3. Il ressort des pièces du dossier et notamment du courrier du 11 avril 2023 en réponse au courriel de M. A du 10 novembre 2022 de demande de communication des motifs de la décision implicite de rejet de " délivrance " de sa carte de résident que le préfet du Nord a " au regard de ses antécédents judiciaires, décidé le 21 septembre 2021 de ne pas renouveler [sa] carte de résident ". Par suite, alors qu'il ne ressort pas des pièces du dossier que M. A aurait été condamné pour avoir commis sur un mineur de quinze ans l'infraction de violences ayant entraîné une mutilation ou une infirmité permanente, définie à l'article 222-9 du code pénal, ou s'être rendu complice de celle-ci, le préfet du Nord a méconnu les dispositions de l'article L. 433-2 précitées en refusant de lui renouveler sa carte de résident.

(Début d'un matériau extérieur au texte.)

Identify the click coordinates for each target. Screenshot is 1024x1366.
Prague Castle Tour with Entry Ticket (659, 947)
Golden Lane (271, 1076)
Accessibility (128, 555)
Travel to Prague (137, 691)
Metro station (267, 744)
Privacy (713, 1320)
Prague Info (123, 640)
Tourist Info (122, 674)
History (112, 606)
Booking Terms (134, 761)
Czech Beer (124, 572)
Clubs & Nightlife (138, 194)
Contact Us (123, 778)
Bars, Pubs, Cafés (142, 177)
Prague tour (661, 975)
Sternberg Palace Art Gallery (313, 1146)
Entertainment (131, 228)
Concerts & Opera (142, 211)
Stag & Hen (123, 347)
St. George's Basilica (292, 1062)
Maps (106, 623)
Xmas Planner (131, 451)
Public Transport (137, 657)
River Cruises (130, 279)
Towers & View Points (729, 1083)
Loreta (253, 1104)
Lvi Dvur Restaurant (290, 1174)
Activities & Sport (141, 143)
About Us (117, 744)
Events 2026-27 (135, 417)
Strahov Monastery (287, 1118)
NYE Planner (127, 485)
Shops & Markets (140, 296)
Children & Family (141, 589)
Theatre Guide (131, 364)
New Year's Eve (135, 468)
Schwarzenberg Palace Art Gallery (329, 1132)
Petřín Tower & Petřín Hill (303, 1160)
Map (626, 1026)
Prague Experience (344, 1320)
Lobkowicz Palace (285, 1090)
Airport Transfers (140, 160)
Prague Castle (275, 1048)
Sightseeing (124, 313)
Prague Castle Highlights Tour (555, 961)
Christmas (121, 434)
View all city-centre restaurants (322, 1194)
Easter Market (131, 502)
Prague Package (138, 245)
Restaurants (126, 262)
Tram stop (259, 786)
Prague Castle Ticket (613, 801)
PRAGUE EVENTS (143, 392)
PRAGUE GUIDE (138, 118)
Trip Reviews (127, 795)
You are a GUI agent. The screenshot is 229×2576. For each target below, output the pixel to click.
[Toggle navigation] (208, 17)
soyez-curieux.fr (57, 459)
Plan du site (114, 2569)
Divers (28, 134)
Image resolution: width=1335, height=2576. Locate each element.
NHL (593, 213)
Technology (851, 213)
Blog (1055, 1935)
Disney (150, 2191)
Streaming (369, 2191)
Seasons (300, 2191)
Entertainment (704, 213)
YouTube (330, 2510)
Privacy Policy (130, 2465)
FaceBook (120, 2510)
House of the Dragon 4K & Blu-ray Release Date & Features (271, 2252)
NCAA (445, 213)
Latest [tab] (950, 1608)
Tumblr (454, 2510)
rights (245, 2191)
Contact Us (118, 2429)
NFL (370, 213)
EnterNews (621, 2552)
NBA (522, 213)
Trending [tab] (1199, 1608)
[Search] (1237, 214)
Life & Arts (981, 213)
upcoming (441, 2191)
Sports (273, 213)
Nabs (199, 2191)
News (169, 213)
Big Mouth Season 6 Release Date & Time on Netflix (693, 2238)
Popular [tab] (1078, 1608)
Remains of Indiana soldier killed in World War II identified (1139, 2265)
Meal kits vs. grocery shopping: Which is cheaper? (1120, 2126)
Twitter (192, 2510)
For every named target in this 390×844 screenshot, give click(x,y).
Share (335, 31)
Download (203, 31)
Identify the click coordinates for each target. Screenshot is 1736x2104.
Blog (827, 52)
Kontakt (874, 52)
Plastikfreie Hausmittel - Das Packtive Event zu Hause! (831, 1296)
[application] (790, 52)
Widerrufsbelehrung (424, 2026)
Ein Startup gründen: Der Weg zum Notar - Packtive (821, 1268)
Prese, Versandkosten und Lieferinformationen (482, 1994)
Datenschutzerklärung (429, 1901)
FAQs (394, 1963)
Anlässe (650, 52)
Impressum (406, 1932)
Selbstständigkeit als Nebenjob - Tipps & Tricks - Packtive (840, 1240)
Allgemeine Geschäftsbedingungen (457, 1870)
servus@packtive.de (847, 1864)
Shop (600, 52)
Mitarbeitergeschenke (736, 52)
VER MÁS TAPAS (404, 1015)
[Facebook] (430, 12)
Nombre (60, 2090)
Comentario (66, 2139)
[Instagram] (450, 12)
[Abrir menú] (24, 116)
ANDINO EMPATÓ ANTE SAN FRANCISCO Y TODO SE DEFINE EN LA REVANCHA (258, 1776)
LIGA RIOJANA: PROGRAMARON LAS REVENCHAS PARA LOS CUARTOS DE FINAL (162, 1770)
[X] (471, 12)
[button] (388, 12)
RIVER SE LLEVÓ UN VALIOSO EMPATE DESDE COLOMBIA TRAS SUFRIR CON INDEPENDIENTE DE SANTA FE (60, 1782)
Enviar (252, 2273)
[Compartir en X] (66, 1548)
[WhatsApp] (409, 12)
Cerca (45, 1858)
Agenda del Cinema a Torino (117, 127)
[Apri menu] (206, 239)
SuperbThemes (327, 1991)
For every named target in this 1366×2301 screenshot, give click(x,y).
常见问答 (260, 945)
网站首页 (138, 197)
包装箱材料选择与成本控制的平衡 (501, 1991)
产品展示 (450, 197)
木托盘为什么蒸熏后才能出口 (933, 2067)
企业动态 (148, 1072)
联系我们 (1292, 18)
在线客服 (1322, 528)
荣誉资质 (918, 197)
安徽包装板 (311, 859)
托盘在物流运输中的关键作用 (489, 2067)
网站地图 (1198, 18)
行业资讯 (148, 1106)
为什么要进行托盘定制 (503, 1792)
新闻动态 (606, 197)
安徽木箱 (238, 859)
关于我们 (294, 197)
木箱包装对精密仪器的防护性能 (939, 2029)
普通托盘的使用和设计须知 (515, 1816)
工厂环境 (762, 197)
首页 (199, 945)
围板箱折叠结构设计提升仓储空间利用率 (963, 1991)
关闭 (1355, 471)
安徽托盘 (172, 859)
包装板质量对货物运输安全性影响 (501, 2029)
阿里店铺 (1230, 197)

4. Il résulte de ce qui précède, sans qu'il soit besoin d'examiner les autres moyens de la requête, que la décision implicite de rejet née le 5 août 2022 du silence gardé par le préfet du Nord sur la demande tendant au renouvellement de la carte de résident de 10 ans de M. A, doit être annulée.

Sur les conclusions à fin d'injonction sous astreinte :

5. L'annulation de la décision attaquée implique seulement, compte tenu du changement de circonstances de droit, que le préfet du Nord procède au réexamen de la demande d'une carte de résident de 10 ans de M. A, dans un délai de trois mois à compter de la notification du présent jugement, sans qu'il soit besoin d'assortir cette injonction d'une astreinte.

Sur les frais liés au litige :

En ce qui concerne les dépens :

6. La présente instance n'ayant donné lieu à aucun dépens au sens de l'article R. 761-1 du code de justice administrative, les conclusions présentées par M. A à ce titre ne peuvent qu'être rejetées.

En ce qui concerne les frais exposés et non compris dans les dépens :

7. Il y a lieu, dans les circonstances de l'espèce, de mettre à la charge de l'Etat la somme de 1 200 euros au titre des frais exposés par M. A et non compris dans les dépens.

DÉCIDE :

Article 1er : La décision implicite de rejet née le 5 août 2022 du silence gardé par le préfet du Nord sur la demande tendant au renouvellement de la carte de résident de 10 ans de M. A, est annulée.

Article 2 : Il est enjoint au préfet du Nord de procéder au réexamen de la demande d'une carte de résident de 10 ans de M. A, dans un délai de trois mois à compter de la notification du présent jugement.

Article 3 : L'Etat versera à M. A une somme de 1 200 euros au titre de l'article L. 761-1 du code de justice administrative.

Article 4 : Le surplus des conclusions de la requête est rejeté.

Article 5 : Le présent jugement sera notifié à M. B A et au préfet du Nord.

Copie en sera adressée pour information au ministre de l'intérieur.

Délibéré après l'audience du 28 novembre 2024, à laquelle siégeaient :

- M. Riou, président,

- Mme Jaur, première conseillère,

- Mme Célino, première conseillère.

Rendu public par mise à disposition au greffe le 19 décembre 2024.

La rapporteure,

Signé

A. JaurLe président,

Signé

J.-M. RiouLe président,

La greffière,

Signé

S. Ranwez

La greffière,

S. RANWEZ

La République mande et ordonne au préfet du Nord en ce qui le concerne ou à tous commissaires de justice à ce requis en ce qui concerne les voies de droit commun contre les parties privées, de pourvoir à l'exécution du présent jugement.